While the government has this problem, the Joint Opposition is certainly having its own problems. Apart from the differences within the Rajapaksa family on the next candidate for the presidency, the increased differences within the SLFP remains a constant problem. The Speaker gave a very clear and firm ruling on the office of Leader of the Opposition. The UPFA/SLFP members of the JO must now decide whether they can really leave the UPFA. Are they prepared to face a possible expulsion from their seats in the event of resigning from the Alliance they contested the election? This is a matter that will have to be decided by the Courts, but are they ready to take such a risk. The Chairman of the SLPP, Prof. Peiris, with all his knowledge of the law, may not be able to give a clear ruling on this issue.

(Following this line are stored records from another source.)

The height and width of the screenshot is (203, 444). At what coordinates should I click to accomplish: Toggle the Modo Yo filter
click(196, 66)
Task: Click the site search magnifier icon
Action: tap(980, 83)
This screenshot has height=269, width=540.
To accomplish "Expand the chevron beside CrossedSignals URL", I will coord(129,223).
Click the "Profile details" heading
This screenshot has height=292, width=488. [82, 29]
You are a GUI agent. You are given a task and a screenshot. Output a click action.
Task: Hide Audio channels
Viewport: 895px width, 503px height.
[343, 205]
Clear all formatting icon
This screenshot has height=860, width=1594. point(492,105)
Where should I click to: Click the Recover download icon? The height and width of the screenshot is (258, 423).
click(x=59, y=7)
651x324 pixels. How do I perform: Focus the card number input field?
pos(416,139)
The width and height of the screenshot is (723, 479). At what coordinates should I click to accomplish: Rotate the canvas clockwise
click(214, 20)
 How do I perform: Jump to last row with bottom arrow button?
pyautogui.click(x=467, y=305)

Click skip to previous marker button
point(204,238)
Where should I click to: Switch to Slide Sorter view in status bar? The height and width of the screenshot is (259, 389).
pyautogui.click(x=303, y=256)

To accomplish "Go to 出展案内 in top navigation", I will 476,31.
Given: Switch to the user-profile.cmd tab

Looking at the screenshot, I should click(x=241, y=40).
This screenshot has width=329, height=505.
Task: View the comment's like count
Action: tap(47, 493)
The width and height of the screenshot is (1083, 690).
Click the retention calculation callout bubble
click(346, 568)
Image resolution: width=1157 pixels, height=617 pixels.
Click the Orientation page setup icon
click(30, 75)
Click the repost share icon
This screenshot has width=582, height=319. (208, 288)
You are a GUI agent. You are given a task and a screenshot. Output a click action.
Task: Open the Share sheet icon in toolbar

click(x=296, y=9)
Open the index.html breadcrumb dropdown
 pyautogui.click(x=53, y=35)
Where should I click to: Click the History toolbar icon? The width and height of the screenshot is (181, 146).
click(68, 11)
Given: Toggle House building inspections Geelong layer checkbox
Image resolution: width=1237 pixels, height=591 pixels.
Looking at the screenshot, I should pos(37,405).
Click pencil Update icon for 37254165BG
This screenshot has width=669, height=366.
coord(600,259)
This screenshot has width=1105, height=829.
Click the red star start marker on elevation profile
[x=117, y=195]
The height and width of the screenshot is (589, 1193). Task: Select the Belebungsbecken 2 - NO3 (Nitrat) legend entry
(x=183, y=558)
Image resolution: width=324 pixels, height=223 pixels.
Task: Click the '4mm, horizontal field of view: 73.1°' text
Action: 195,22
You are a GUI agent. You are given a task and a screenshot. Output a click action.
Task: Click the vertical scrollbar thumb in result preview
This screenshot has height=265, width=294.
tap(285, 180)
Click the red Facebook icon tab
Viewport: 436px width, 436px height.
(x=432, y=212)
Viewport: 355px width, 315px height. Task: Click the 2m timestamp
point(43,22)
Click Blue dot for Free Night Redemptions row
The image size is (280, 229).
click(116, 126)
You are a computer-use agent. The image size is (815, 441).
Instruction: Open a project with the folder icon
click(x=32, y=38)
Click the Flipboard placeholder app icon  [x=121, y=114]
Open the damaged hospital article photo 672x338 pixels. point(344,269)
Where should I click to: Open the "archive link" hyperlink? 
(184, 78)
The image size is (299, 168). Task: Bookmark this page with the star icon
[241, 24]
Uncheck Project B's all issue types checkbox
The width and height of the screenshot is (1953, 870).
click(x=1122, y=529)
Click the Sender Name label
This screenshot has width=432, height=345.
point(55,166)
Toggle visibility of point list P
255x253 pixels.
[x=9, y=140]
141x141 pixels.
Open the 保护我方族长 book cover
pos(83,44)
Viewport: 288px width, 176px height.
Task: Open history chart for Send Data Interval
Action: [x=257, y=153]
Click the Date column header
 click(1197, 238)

The JO and SLPP are divided on the Rajapaksa brotherhood on the presidential candidacy. The voice from Kalutara is very clear on his opposition to Gotabhaya Rajapaksa. There are questions whether Gotabhaya or Basil, and certainly not Chamal, will support the future expectations of Mahinda Rajapaksa for his son Namal.

The team of Blue 16 of the SLFP also shows further divisions, with four of them – SB Dissanayake, Dilan Perera, Dayasiri Jayasekera and Thilanga Sumathipala making a show of remaining with Maithripala Sirisena as the next Blue candidate.

The new political activity at Polonnaruwa by President Sirisena, with more tough talk on solving wider national issues, cannot give any satisfaction to any of the Rajapaksa brothers in the line-up for the candidacy. While the general expectation on the JO and SLPP or Pohottuwa is for success as in the Local Government election, there are doubts emerging whether the public will vote the same way for a government. They are also worried about the ability to win over sufficient votes from the minorities.

All of this makes the Pohottuwa look more like a bunch of small pohotttus, than a winning flower. There are also concerns about the ability of President Sirisena to call for a presidential poll at any time in 2019. An early 2019 poll will pose major problems for the US citizen Gotabhaya, even with full military backing, to show that he is only a Sri Lankan citizen. Will electoral politics in Sri Lanka be left to the Citizenship Laws of the USA, or will a candidate here need an anti-immigration move by Donald Trump to sign one’s nomination form?